L’histoire d’une petite fille de 11 ans, morte en mars 2022 d’une leucémie, replace dans le débat l’usage des pesticides dans le milieu de l’horticulture. Son décès est lié au métier de sa mère, une fleuriste exposée à ces substances lors de sa grossesse. Des voix s’élèvent pour déplorer l’absence de réglementation.
Il y a quelques jours, Radio France et Le Monde ont recueilli le témoignage des parents d’une fillette décédée d’une leucémie en mars 2022. La mère, une fleuriste, a pu établir un lien entre ce drame et son métier. En effet, Laure Marivain, maman de la défunte enfant, a été exposée aux pesticides lors de sa grossesse en 2009. A l’époque, elle réceptionnait les chariots de fleurs et de feuillages pour les livrer aux détaillants.
La maman fleuriste placée en arrêt maladie pendant la grossesse
Au cours de sa grossesse, Mme Marivain a été placée en arrêt maladie et son accouchement fut difficile. A la naissance de sa fille Emmy, les médecins lui ont confié qu’il y avait un problème avec le placenta, devenu tout noir. Ils l’ont soupçonnée d’avoir pris de la drogue pendant sa grossesse. Tous les bilans de santé effectués sur la fillette ne donnaient rien de bon. À trois ans, Emmy a été scolarisée.
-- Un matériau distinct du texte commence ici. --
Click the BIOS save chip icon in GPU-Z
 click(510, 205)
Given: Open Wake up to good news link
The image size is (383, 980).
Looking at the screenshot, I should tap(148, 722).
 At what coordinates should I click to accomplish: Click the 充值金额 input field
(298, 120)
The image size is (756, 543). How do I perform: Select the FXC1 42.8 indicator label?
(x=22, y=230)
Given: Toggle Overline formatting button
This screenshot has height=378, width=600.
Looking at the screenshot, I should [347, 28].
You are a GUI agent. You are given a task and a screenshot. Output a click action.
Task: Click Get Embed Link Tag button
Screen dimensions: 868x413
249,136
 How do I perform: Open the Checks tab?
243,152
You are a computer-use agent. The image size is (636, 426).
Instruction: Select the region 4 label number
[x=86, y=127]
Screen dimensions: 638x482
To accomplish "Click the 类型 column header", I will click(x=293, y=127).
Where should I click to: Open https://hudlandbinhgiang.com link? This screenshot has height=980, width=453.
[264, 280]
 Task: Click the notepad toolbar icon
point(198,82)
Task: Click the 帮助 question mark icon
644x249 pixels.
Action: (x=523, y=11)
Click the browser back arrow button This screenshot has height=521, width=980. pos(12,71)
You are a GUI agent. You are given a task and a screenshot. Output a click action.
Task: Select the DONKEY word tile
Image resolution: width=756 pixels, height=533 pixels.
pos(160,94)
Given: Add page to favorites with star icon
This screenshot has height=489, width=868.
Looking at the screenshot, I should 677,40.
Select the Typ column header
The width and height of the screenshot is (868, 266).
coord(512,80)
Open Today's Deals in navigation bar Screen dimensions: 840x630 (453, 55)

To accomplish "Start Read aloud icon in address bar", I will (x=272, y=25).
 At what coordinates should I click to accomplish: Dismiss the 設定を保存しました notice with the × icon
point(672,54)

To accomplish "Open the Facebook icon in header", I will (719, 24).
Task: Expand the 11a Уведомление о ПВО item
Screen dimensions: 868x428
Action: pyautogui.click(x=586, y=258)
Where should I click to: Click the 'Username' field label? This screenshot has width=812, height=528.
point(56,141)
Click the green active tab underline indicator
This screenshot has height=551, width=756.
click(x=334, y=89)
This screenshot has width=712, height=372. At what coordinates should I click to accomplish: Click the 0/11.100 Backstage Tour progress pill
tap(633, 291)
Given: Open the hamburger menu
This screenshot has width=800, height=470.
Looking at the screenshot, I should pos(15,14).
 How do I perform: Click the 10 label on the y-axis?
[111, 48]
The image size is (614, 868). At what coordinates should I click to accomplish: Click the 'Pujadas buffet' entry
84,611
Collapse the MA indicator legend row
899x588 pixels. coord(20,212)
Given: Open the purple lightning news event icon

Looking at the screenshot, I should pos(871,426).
Mais en classe, elle se plaignait tout le temps de douleurs, au niveau du coccyx et des genoux. Elle s’endormait aussi à cause de la fatigue.
Sa fille Emmy est morte le 12 mars 2022
En janvier 2015, Emmy subit des examens au CHU de Nantes. Là, un oncologue lui diagnostique un cancer sans identifier clairement les causes. Quelques jours plus tard, le diagnostic se confirme : c’est bien une leucémie aiguë lymphoblastique B. Dès cet instant, la petite fille est régulièrement hospitalisée. Elle subit des chimiothérapies, des opérations et des greffes. Emmy perd progressivement ses cheveux. Pendant sept ans, elle va lutter contre la maladie et contre les douleurs pour finalement rendre l’âme le 12 mars 2022, à l’âge de onze ans.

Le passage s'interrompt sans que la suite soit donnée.